====== PROVIDED PASSAGE ======
Friday’s concert brought out a number of fans who had their first concert experiences with KISS in the 1970s. Several fathers described Friday’s show as a chance to pass the torch to a younger generation.

David Chick, of Rudyard, Mich., took in his first KISS show Friday in three decades.

“Our babysitter took us; hell, I was only in the sixth or seventh grade,” said Chick.

His wife, Betty, a bigger fan of the band, saw them for the first time.

“That’s all we listened to in high school,” she said.

John McKelvie, a heavy equipment operator with the Sault Tribe of Chippewa Indians, spent several weeks preparing the grounds for the show, and gave a flat “No” when asked to work the night of the concert.

“I love my heavy metal, man,” said McKelvie, 44, who first saw KISS in their heydays in the 1970s. “I weaned my kids on metal and rock and roll.”

Tom Auch, a college teacher from Traverse City, came dressed in what he described as a mix between KISS and Johnny Depp’s Willy Wonka.

“The first concert I every saw in 1976 was KISS,” said Auch.

Auch’s son, Julian, 12, saw his first major concert on Friday. He can play Rock and Roll All Nite on the guitar and has plenty of KISS on his iPod.

“I think it’s really cool,” said Julian.

Marc Capancioni, and his cousin Paul Berlingieri, of Sault, Ont., met Simmons and Stanley backstage.

“That was the best half a minute of my life,” said Capancioni, 22.
====== GIVEN DATA ======
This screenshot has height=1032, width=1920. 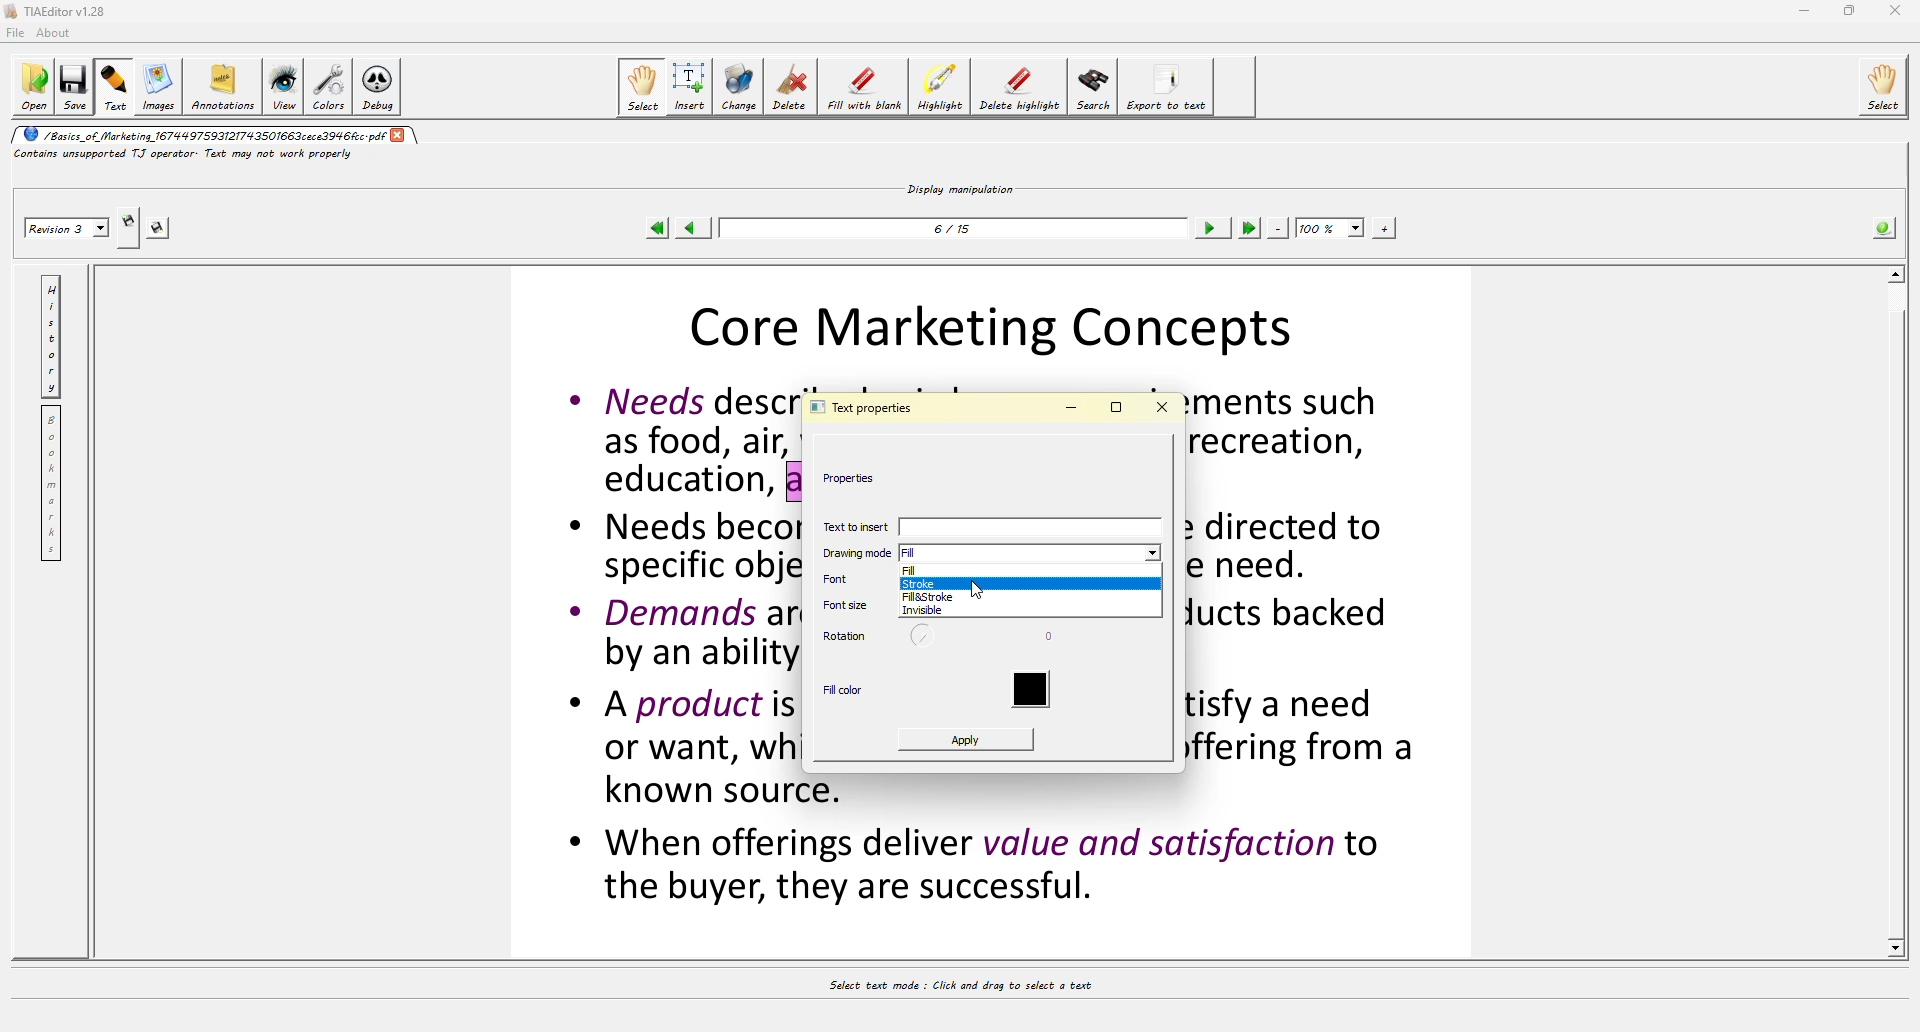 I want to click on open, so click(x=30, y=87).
======
*WHAT YOU ARE ASKED TO DO*. Render this sentence from the concert article in Spanish: "David Chick, of Rudyard, Mich., took in his first KISS show Friday in three decades." The material has no connection to the concert article.

*FINAL ANSWER*. David Chick, de Rudyard, Mich., asistió el viernes a su primer espectáculo de KISS en tres décadas.